There is never a great way to tell someone they are out of a job. However, doing so over large video conferences during the holidays is proven to be a poor option for Better.com, which is now suffering more than just social media backlash.
Amid a wave of scrutiny for laying off 900 employees via Zoom on Dec. 1, the online mortgage company’s CEO, Vishal Garg, is “taking time off effective immediately” following the ordeal.
In a Friday morning memo sent by Better.com’s board of directors and reported by Vice, the company stated that CFO Kevin Ryan will manage the day-to-day in Garg’s absence. The email also indicated that the Board “has engaged an independent 3rd party firm to do leadership and cultural assessment.” The move is the latest development following national criticism over Garg’s handling of a wave of firings online that has since gone viral on social media.
“If you are on this call, you are part of the unlucky group being laid off,” Garg said last week in a Zoom meeting.
During the call, he cited the market, performance and productivity as reasons behind his decision to cut 9% of the Softbank-backed company’s workforce in the United States and India.
Garg issued an apology on Dec. 7 for how he handled the layoffs, admitting that he “blundered the execution” of the layoff announcement.
“I failed to show the appropriate amount of respect and appreciation for the individuals who were affected and for their contributions to Better,” Garg said in the statement.
Aside from backlash across headlines and social media in the days following the Zoom call, three of the company’s top communications executives have all resigned, according to multiple media reports.

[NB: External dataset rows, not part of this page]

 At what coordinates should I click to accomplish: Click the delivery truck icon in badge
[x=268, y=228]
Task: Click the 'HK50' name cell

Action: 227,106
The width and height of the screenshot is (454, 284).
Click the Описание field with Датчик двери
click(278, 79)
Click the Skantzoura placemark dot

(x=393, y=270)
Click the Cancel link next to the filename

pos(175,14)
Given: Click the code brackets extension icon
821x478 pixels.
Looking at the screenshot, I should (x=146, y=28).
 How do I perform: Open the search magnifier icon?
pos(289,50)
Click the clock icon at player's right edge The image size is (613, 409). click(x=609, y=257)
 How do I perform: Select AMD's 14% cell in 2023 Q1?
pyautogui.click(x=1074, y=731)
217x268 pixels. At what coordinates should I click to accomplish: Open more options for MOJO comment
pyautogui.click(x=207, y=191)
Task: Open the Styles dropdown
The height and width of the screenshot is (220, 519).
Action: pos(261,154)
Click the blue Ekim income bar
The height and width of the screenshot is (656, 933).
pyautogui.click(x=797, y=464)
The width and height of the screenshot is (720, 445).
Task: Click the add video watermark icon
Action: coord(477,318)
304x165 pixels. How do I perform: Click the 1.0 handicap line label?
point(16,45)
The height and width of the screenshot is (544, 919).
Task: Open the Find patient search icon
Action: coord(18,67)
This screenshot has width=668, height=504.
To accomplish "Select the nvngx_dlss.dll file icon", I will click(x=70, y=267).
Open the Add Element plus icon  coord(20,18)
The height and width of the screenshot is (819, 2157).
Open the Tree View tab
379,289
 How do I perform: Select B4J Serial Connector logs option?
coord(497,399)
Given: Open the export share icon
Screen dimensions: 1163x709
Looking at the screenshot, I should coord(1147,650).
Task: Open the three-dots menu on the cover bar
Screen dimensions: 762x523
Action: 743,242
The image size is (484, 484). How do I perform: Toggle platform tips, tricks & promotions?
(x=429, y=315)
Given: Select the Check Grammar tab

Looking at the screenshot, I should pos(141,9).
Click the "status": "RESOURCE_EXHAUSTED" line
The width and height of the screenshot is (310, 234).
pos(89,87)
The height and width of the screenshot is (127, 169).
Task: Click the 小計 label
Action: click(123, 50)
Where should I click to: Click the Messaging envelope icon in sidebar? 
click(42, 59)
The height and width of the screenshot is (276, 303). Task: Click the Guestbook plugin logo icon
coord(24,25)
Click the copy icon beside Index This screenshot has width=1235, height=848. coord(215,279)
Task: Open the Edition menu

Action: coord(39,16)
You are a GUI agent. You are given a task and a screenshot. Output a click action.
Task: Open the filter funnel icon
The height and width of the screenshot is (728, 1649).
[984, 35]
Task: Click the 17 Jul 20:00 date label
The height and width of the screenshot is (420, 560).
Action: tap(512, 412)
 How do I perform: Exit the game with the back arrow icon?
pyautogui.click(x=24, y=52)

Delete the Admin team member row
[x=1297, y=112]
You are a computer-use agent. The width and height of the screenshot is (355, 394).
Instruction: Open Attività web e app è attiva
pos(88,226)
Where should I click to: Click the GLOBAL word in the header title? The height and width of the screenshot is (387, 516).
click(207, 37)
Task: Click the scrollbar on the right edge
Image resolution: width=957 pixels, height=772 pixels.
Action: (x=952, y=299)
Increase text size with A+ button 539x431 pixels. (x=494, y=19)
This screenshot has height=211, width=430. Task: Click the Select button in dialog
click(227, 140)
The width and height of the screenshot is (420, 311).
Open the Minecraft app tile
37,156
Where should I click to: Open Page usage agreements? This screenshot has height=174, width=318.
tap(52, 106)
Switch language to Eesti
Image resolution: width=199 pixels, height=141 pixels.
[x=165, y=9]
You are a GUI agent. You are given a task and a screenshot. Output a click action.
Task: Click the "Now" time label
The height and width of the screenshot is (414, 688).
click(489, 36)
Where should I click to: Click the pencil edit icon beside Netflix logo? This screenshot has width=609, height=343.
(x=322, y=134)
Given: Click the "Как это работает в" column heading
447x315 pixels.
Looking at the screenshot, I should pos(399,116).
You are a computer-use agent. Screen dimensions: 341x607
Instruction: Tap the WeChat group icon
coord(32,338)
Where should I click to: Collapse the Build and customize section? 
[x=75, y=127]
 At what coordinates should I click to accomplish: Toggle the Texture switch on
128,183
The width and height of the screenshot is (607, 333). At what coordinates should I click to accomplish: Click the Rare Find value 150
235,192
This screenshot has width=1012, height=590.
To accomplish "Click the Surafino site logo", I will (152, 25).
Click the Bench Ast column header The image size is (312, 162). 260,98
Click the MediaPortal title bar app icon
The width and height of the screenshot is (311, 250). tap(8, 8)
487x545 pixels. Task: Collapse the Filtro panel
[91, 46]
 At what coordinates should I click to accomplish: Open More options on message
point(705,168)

According to Bloomberg reports, plans for Better.com to go public have also stalled.
The New York-based start-up announced plans to go public in May through a merger with blank-check firm Aurora Acquisition Corp in a deal valued at $7.7 billion.
Better.com reportedly amended the terms of the deal a day before its layoff announcement to provide the company with $750 million committed by SoftBank immediately instead of waiting until the deal closed.
Bloomberg reported that a subsidiary of SoftBank had committed to a $1.5 billion private investment in public equity when the deal was completed under its previous terms.
Better.com did not immediately reply to RISMedia’s request for comments on this story.
As Better.com works to handle the blowback, real estate leaders and experts in leadership development weighed in on the matter.
“While this was a clear failure in leadership, it also stands as an important reminder to each of us the vital importance of servant leadership,” says Josh Harley, founder, and CEO of Fathom Realty. “In the Marine Corps, I learned that leaders eat last. We must always remember that we are nothing without our employees, and we owe it to them to serve them and place them above ourselves.”
While Harley notes that there are times when layoffs are unavoidable, he opines that he thinks this case may not have to do with a market shift, as Garg suggested on the Zoom call.
“I believe it had to do with their need to show better margins in their bid to go public via a SPAC,” says Harley. “If that is true, then they did that at the detriment of their people, and that would be the greatest failure in leadership.”
Ryan Raveis, co-president, William Raveis Real Estate, thinks wave workforce cuts at Better.com may be a sign of things to come in the lending industry.
“You’ll see more layoffs coming from mortgage companies that don’t have a healthy mix of refinancing and purchase business and who don’t have a healthy mix of human touch versus smart tech,” Raveis says, pointing toward forecasts from the Mortgage Bankers Association that predict a drop in refi volume of 60%, while purchase volume will be up 8%.
“That means many companies will be left with too much labor supply,” Raveis adds.
Natasha Bowman is president of Performance ReNEW, a talent management and leadership development firm committed to helping organizations cultivate their people.
While she lambasted Garg for his layoff tactics, Bowman also pointed out ways he could handle things better.
“While I am sure that the CEO was looking for his budget numbers to come out better as we are nearing the end of the year, mass layoffs are never advisable three weeks before Christmas,” Bowman says.
While severance packages were offered, she indicates that impacted workers are now left figuring out their employment situation during the holiday season.
Since the layoffs occurred, Bowman says that she has been providing the names of the people who were impacted—and voluntarily submitted their information—on her LinkedIn account so that recruiters can reach out to them and hopefully get them all a job offer by Christmas.